The morning started with a meeting for the prospective parents on the rules (don't take photos, don't hog the kids, don't tell them you're adopting them, etc.). Then the kids were split into groups by age and the prospective parents rotated around the groups of kids for ice breaker games. The games went way too long and were not really appropriate for some of the ages or big groups. Some of the younger kids were just petrified and the teens obvously didn't want to be part of it.

After the ice breakers, we were told to meet in the corner with the guardian ad litem and case worker of the little girl (10 years old) that we're being considered for. Turned out to be a meeting with all of the families being considered for her (awkward!). We're one of 5 families being considered and they decide in December.
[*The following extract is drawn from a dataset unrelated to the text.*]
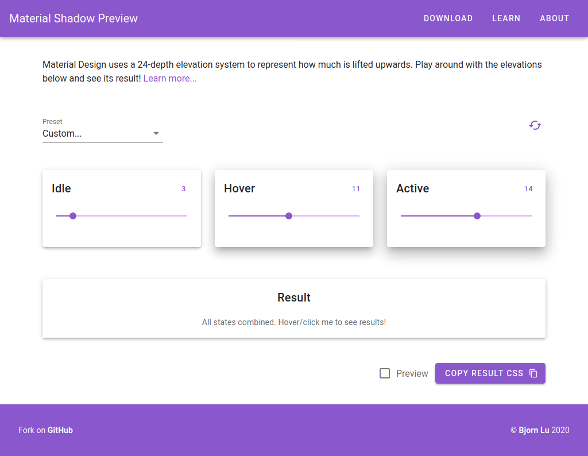The width and height of the screenshot is (588, 456).
Task: Follow the Learn more link
Action: (169, 78)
Then all of the prospective parents were supposed to interact with the kids as they had free time in the arcade. Interacting with kids in front of video games does not work! There were probably about 60 kids and as many prospective parents (maybe more). It was hot, crowded and loud (really loud music being pumped through). The younger/cuter kids were all being swarmed. The caseworkers all just sat in a big group in the arcade's restuarant eating from the taco bar the whole time.

One of the other families being considered for the same child as us totally hogged her the whole time. They surrounded her and moved from game to game with her. The guardian ad litem took her from them at one point because she hadn't had lunch, but they found her again. We got to interact with her a bit, but not a whole lot.

I think if we wouldn't have been there for a specific child, it would have been a waste of time. It was good for us because we did get to meet the little girl, and talk to to her guardian ad litem and case worker (when he wasn't eating tacos).

Now we wait! December seems so far away! Seeing the other families we're "up against" was not fun.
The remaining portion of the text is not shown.